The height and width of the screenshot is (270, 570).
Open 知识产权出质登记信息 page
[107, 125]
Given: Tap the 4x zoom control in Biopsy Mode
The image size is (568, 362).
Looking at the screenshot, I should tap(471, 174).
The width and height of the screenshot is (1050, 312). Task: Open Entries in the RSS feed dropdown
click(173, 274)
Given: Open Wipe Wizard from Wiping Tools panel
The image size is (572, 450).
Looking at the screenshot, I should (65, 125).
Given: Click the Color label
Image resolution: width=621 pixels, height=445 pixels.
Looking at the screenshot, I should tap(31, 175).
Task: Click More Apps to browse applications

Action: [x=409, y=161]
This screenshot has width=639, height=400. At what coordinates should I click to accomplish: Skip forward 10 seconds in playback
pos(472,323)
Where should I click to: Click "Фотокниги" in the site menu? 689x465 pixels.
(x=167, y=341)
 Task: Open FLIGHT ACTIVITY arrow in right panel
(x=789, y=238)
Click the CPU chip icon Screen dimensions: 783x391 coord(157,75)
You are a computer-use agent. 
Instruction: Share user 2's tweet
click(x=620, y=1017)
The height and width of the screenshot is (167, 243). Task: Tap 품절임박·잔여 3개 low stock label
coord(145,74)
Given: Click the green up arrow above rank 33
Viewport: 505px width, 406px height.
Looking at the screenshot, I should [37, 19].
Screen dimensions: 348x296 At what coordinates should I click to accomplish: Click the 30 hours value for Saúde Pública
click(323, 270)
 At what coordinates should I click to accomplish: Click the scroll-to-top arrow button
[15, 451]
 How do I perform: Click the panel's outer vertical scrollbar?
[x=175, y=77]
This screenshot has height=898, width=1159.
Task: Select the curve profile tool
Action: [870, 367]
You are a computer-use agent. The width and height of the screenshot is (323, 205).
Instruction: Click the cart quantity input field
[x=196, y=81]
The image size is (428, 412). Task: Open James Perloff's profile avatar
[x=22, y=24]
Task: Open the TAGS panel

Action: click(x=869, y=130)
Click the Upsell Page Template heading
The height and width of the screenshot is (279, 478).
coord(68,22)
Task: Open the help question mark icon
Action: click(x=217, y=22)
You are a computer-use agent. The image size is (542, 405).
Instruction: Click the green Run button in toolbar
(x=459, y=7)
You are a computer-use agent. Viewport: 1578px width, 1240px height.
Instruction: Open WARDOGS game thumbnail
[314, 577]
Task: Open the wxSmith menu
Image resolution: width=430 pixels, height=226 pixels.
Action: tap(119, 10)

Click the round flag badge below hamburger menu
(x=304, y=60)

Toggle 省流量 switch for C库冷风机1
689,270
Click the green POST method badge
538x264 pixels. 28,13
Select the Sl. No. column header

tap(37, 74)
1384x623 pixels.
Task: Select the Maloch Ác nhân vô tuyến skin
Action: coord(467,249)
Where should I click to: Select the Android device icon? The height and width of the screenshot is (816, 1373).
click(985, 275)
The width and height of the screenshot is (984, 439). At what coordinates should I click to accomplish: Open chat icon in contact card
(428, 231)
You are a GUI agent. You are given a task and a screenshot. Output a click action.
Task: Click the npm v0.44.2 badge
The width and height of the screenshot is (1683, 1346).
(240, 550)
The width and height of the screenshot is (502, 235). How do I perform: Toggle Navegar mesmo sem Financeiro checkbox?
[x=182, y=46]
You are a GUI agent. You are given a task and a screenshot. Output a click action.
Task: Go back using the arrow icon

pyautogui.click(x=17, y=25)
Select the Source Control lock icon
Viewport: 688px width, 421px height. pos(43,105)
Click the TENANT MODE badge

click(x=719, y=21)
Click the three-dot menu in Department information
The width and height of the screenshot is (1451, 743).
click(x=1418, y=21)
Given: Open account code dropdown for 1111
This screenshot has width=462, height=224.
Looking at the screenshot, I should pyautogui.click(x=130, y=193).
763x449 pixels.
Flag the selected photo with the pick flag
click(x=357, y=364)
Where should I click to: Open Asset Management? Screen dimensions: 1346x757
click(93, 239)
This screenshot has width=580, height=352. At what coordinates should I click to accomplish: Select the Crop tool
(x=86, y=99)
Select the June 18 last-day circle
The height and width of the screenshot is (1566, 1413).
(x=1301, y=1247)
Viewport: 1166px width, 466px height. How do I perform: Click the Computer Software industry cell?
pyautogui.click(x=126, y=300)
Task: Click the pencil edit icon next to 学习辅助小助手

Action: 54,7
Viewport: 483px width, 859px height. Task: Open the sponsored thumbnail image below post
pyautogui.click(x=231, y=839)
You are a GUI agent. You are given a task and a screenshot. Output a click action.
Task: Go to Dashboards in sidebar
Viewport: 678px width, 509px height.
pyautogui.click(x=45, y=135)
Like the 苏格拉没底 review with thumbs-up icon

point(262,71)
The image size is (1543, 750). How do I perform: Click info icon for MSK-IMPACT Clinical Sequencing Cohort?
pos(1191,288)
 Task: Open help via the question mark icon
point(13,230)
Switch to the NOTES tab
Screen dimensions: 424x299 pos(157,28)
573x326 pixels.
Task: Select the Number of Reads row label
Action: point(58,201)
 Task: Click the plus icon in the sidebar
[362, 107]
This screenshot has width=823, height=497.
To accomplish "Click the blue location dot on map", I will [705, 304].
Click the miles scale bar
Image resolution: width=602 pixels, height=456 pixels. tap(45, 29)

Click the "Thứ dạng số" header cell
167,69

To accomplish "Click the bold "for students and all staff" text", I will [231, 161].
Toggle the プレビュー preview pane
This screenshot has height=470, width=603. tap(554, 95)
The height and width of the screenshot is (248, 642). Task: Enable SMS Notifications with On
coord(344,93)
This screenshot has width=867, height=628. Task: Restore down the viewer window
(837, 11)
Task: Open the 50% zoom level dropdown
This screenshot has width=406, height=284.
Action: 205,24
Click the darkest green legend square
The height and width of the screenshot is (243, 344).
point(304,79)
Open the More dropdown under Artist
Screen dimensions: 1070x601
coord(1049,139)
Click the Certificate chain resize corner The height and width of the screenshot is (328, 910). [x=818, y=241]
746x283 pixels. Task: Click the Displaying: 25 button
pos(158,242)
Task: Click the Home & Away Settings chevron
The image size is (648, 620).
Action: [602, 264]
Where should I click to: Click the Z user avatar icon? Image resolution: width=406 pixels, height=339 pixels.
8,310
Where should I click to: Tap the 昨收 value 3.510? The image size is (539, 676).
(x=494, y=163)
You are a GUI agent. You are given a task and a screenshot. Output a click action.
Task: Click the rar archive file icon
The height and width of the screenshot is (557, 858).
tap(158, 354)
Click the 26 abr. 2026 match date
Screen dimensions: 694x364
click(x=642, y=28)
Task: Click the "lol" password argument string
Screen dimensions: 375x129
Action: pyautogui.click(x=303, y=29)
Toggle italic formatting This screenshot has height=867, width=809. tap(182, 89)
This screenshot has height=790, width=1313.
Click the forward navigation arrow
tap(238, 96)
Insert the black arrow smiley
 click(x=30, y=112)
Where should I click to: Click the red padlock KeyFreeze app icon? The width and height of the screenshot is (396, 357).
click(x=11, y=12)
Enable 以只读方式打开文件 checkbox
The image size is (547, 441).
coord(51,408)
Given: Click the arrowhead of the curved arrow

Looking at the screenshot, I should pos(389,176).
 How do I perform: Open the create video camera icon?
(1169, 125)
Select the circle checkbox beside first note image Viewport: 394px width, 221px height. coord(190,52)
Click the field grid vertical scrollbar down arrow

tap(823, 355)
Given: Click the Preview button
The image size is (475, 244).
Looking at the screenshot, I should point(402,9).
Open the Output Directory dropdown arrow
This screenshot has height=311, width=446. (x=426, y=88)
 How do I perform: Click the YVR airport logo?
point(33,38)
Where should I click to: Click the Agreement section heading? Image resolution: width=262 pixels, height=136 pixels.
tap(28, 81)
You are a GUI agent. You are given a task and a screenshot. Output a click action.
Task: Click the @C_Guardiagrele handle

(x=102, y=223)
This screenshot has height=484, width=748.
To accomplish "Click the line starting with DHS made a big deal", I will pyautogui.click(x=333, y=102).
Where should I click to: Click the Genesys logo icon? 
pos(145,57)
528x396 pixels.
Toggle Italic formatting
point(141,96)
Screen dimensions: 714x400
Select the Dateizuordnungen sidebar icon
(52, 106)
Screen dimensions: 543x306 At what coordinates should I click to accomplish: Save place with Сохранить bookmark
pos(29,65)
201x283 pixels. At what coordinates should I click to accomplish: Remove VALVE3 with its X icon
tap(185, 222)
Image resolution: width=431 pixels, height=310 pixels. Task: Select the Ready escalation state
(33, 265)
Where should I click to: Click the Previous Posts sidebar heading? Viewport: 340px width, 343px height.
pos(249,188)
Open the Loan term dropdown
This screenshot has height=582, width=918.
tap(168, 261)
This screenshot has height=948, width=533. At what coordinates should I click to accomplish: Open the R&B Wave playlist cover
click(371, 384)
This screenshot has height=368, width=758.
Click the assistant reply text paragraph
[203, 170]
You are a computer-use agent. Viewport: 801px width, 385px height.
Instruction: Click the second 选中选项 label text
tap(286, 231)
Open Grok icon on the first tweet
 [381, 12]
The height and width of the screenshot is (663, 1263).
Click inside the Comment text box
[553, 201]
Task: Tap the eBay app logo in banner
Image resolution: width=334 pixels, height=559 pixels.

• • • •

Look through the records and gather every line containing "will".

To accomplish "Click the blue location dot on map", I will [705, 304].
To accomplish "Click the bold "for students and all staff" text", I will [231, 161].
To accomplish "Click the line starting with DHS made a big deal", I will pyautogui.click(x=333, y=102).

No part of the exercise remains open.